─── Data supplied

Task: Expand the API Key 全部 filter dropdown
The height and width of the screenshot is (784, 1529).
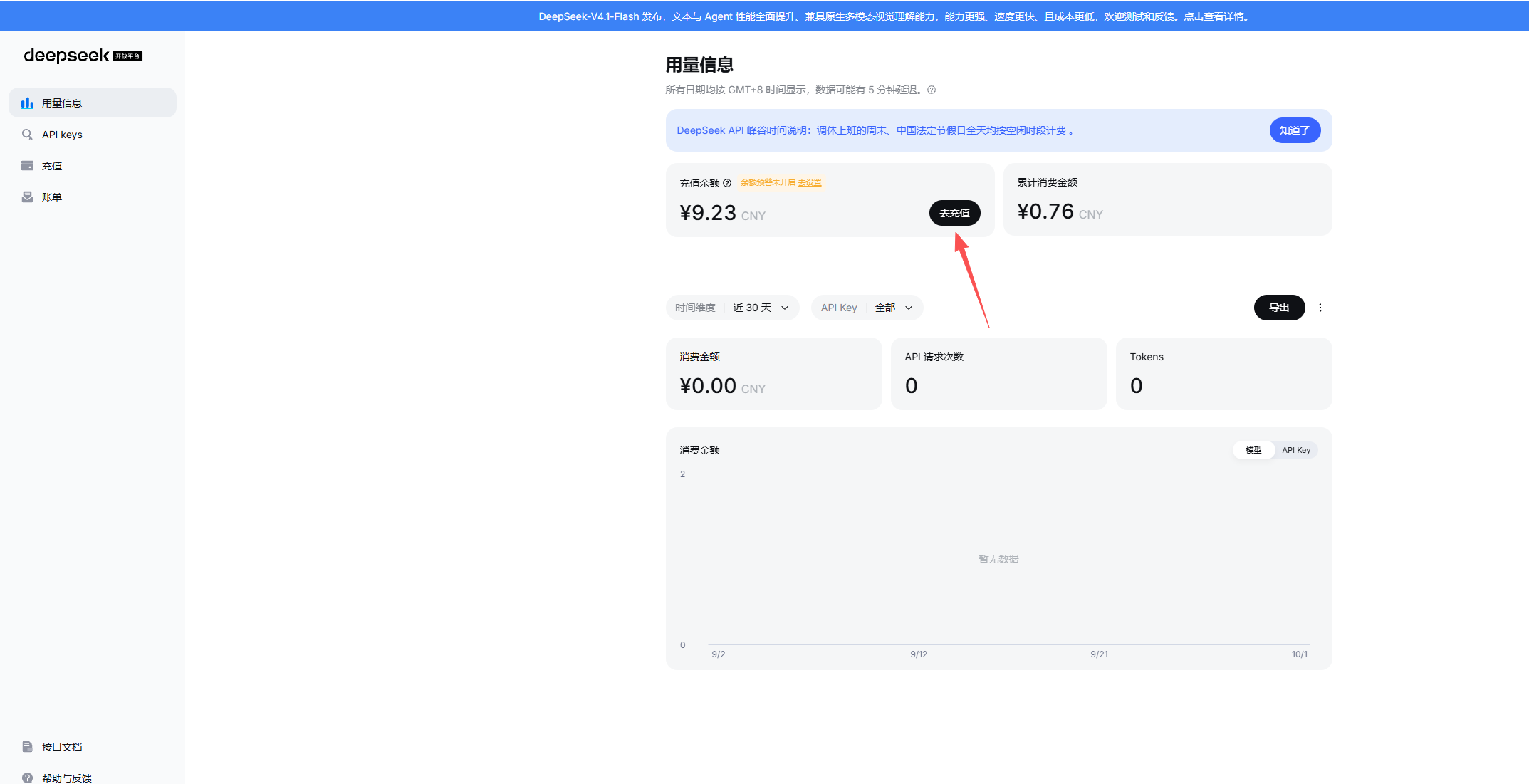Action: [894, 308]
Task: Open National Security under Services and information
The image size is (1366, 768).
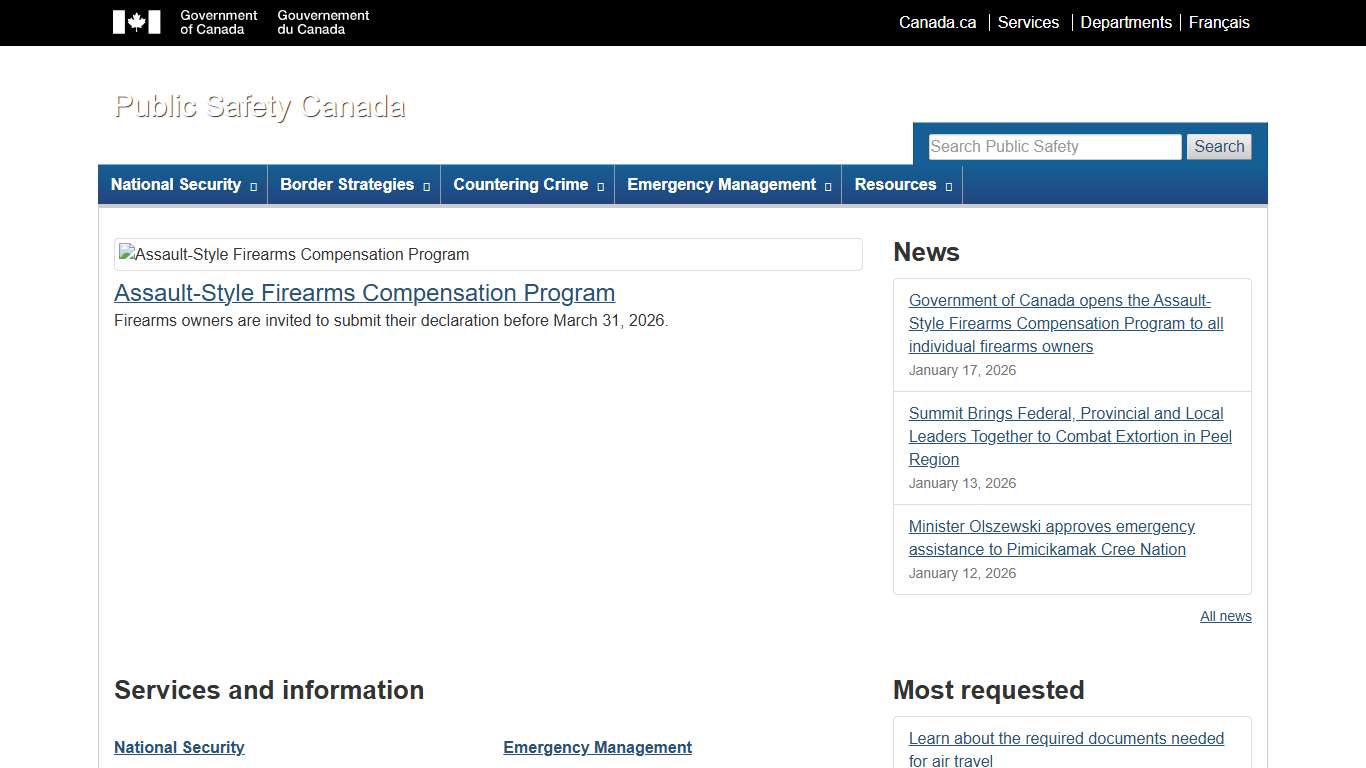Action: pyautogui.click(x=179, y=747)
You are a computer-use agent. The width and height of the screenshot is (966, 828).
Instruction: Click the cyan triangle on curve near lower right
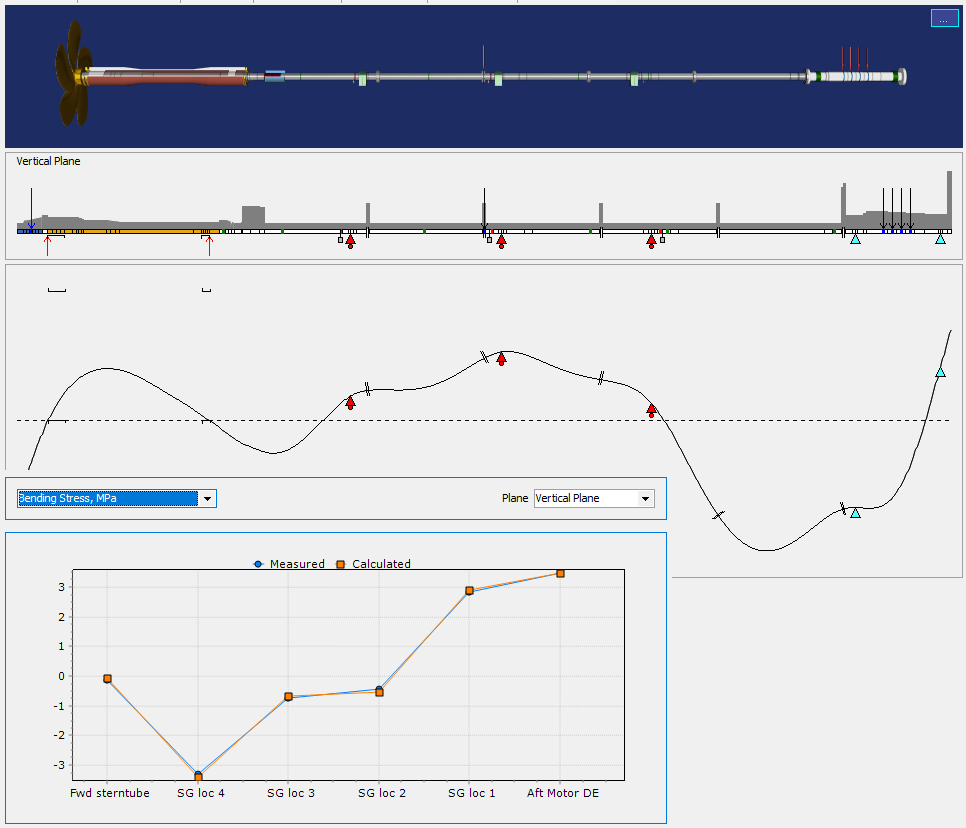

──────

## What you will do
What lines in the entries above include the string "Task"? Return each one.

## Answer section
Task: Expand the API Key 全部 filter dropdown
Task: Open National Security under Services and information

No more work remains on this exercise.